### What is needed:
In the listing below, identify each line with the word "agent" and return those lines.

### Given data:
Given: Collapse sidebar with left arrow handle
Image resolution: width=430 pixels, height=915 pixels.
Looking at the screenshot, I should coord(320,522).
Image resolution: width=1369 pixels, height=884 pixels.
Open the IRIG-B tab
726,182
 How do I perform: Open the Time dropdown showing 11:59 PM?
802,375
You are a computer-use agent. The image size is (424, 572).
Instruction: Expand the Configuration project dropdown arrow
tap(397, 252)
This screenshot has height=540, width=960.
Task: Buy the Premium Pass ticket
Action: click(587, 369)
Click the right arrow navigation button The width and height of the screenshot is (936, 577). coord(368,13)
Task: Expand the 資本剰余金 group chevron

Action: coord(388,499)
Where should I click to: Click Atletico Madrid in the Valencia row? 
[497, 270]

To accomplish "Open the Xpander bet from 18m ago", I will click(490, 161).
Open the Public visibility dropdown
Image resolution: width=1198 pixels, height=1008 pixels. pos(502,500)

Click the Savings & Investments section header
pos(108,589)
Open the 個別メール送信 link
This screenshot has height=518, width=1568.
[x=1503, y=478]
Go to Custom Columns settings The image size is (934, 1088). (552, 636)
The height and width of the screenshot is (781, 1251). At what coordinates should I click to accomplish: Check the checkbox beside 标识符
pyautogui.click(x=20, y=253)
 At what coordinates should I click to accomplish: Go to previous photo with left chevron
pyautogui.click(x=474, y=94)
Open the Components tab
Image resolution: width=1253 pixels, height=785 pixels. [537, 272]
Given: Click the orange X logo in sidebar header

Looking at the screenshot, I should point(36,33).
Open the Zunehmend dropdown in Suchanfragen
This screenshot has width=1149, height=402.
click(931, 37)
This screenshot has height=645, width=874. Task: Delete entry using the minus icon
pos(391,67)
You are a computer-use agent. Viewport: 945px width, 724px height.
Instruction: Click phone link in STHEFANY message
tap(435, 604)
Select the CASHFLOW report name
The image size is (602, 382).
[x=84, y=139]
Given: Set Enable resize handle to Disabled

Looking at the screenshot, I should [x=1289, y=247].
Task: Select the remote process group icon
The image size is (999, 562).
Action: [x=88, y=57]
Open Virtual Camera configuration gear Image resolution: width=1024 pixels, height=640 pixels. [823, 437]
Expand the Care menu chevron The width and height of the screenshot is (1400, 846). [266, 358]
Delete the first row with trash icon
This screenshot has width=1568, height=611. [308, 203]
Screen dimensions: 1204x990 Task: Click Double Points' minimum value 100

### Answer to this task:
You are a computer-use agent. The image size is (424, 572).
You are a computer-use agent. Viewport: 945px width, 724px height.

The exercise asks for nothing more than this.